A couple, Van Horn Diamond and Kathryn Diamond, testified yesterday in support of Putzulu.
As acting chief, "he already has demonstrated the capacity to lead the Honolulu Police Department," Van Horn Diamond said.
Retired HPD detective Robert Bolson said he's worked with all four of the local candidates and has come to the conclusion that Putzulu is the best qualified.
Bolson described Putzulu as "intelligent and knowledgeable and he has vision."
Albert Silva, a former member of the Wai'anae Coast Neighborhood Board, endorsed Tandal, saying she went "above and beyond" for his community. "We need a wahine sooner or later and I think that we have the best wahine that I know of."
Tenari Ma'afala, SHOPO president, said the police union is not endorsing any candidate but is hopeful that the new chief will come from within HPD's ranks.

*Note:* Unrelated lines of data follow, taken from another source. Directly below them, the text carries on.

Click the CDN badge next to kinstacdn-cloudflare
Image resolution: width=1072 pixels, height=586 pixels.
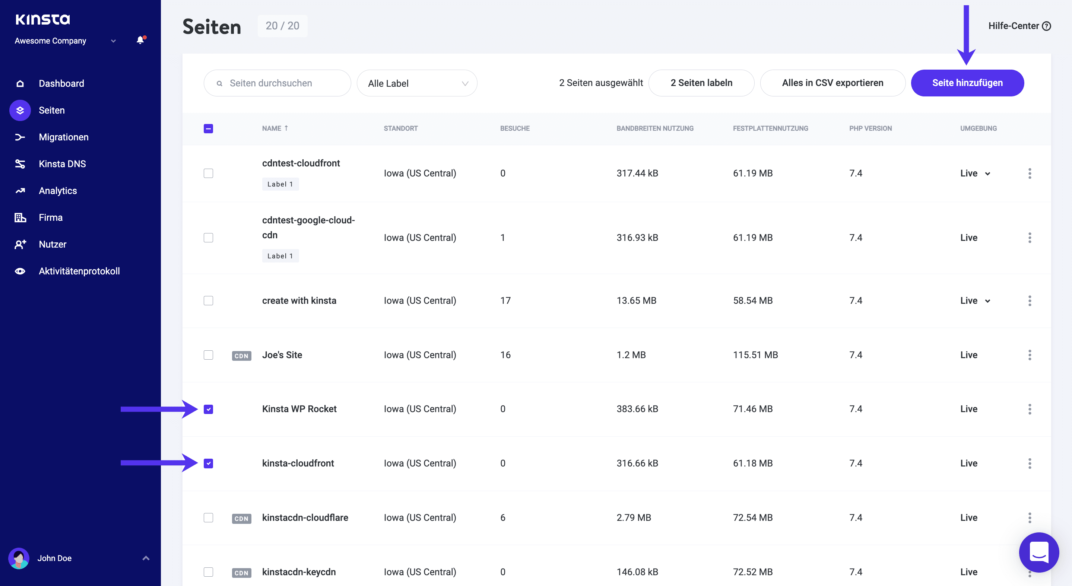[241, 518]
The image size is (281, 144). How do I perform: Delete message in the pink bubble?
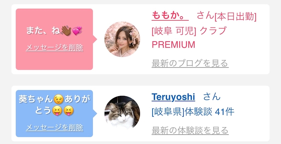pyautogui.click(x=55, y=48)
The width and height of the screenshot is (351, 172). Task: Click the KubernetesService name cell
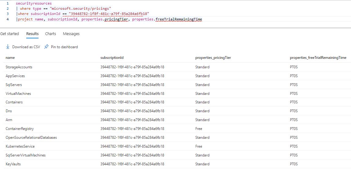(x=20, y=146)
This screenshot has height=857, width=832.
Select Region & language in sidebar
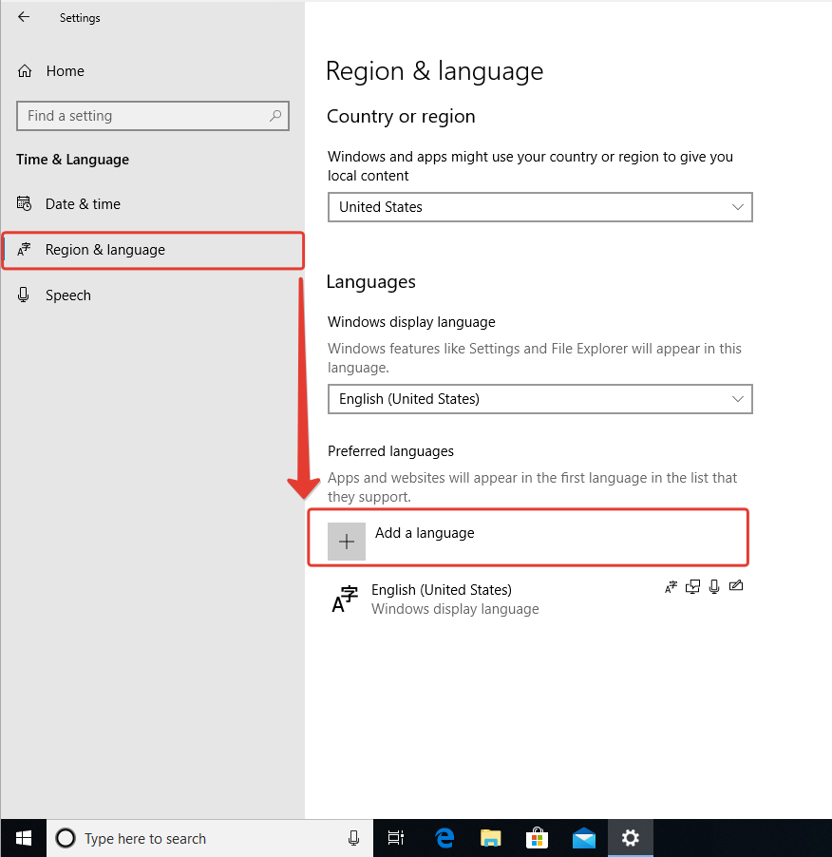(x=104, y=250)
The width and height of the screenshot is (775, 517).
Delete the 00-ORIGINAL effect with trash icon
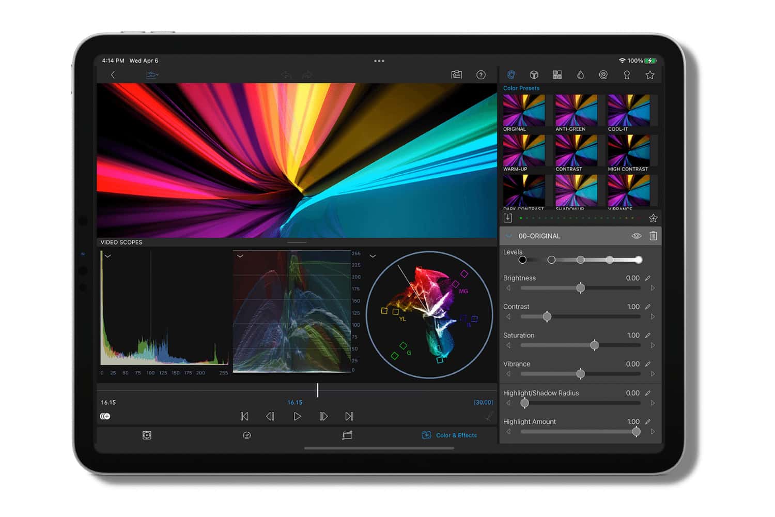tap(653, 236)
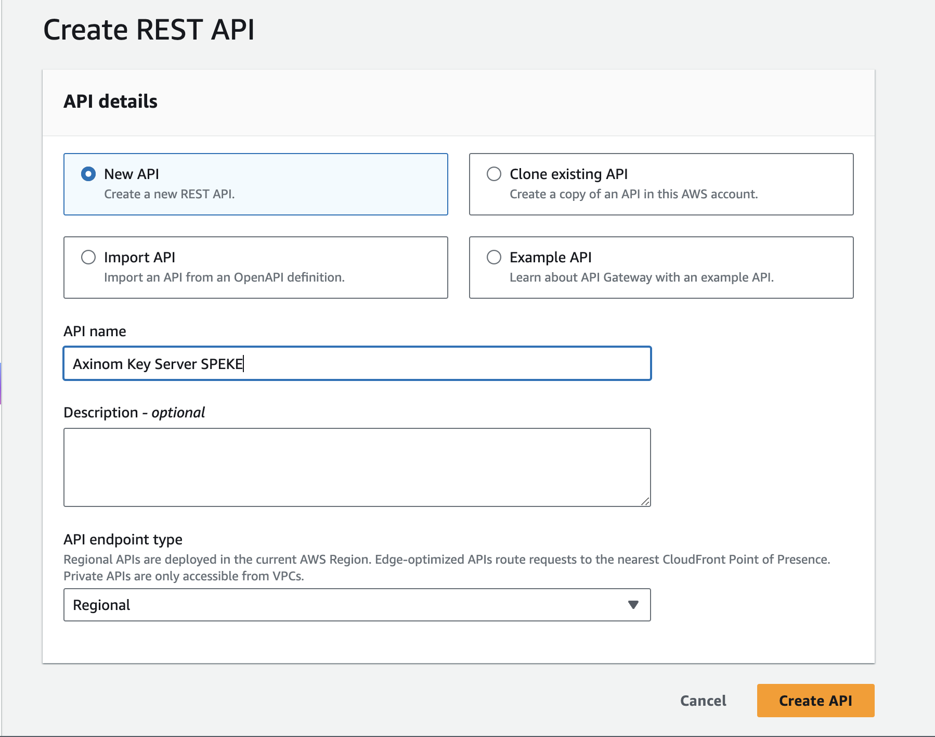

All four HPD candidates have solid credentials, Ma'afala said. "I really hope you give it some thought and consideration to keep the local local and consider one of the four administrators applying," he said.
But Chuck Wheatley, a member of the Waipahu Neighborhood Board, said he wants someone without ties to HPD to become chief.
"I would like somebody from outside the state of Hawai'i to bring fresh ideas and clean up some of the good-old-boy stuff," Wheatley said.
Of the roughly 100 letters made available to the public yesterday, about 90 percent endorsed Kealoha's candidacy. A good number of Kealoha's supporters identified themselves as police officers or former officers.
The City Council Public Safety Committee, headed by Dela Cruz, is calling on commission members, selection committee members and commission executive officer George Clemente to answer questions at a special meeting Monday afternoon.
Dela Cruz said he's concerned about what he's read in the newspaper and heard from police officers about the selection process.
Camp yesterday told reporters that the process has been above board and that no one has been pre-selected.
"We don't have anyone in mind for police chief," she said.
Asked if she had any regrets about how the selection process has played out so far, Camp said: "What we want to focus on at this point is selecting the best-qualified chief. And what's happened is what it is. What have to do is to look forward because this is our opportunity to find the best-qualified candidate as our new chief."